Tyang Karyel’s graphic and illustration background plays a vital role in her visual language, blended with folk art and influenced by Filipino pop culture, toys, and 80’s-90s cult films and comics. Her work satirically tackles people’s love of food and nostalgia for familiar brands and objects. Drawn to ephemeral consumerism and the aesthetic errors that come with mass production cycles, Karyel absorbs its visual cues as a form of art.
Exposed as she was to her father’s DIY practice of tailor-making at their home, Karyel spent most of her childhood in his backyard workshop, tinkering with his equipment. Her innate eye for three-dimensional spacing and her affinity for wood naturally embodied her practice as she shifted to fine arts.

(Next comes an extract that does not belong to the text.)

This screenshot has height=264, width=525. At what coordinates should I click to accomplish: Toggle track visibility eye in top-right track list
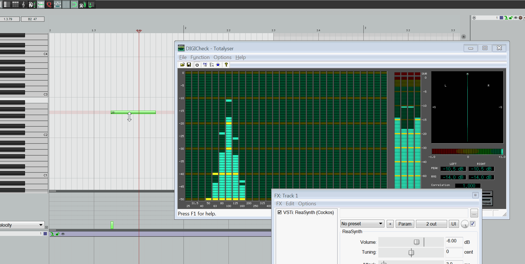coord(516,18)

Karyel is one of the core members of the street art community in the southern metro, the CAVITY COLLECTIVE.
What music did you have growing up?
I grew up listening to different kinds of genres so up to this day, I appreciate all kinds of music from old to new.
What work of art last caught your eye?
There’s many to mention, I appreciate and I’m inspired by everything made from your own hands.

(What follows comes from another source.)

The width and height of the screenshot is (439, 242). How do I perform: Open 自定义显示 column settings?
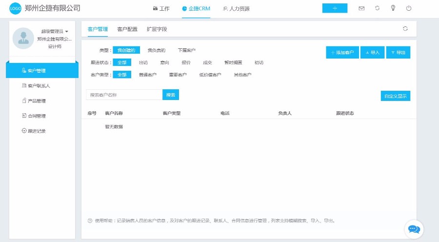[395, 96]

Can you let us in on a current or upcoming project that excites you?
This year has been very weird and there's nothing more exciting than surviving 2020.
We’re playing charades. What is the hardest thing you could have someone guess?
I’ll have them guess the word “BILAO”
What do you think deserves more attention?
I don't know if this is a generalized question or about art, but there's a larger answer for this question but I don't know how to deal with it. lol
What would be your last meal?
If I die on my deathbed I don't think I can eat at all. but If I'm incarcerated and I am given my last meal, maybe I'll eat anything but laced with something that makes you feel “calm.”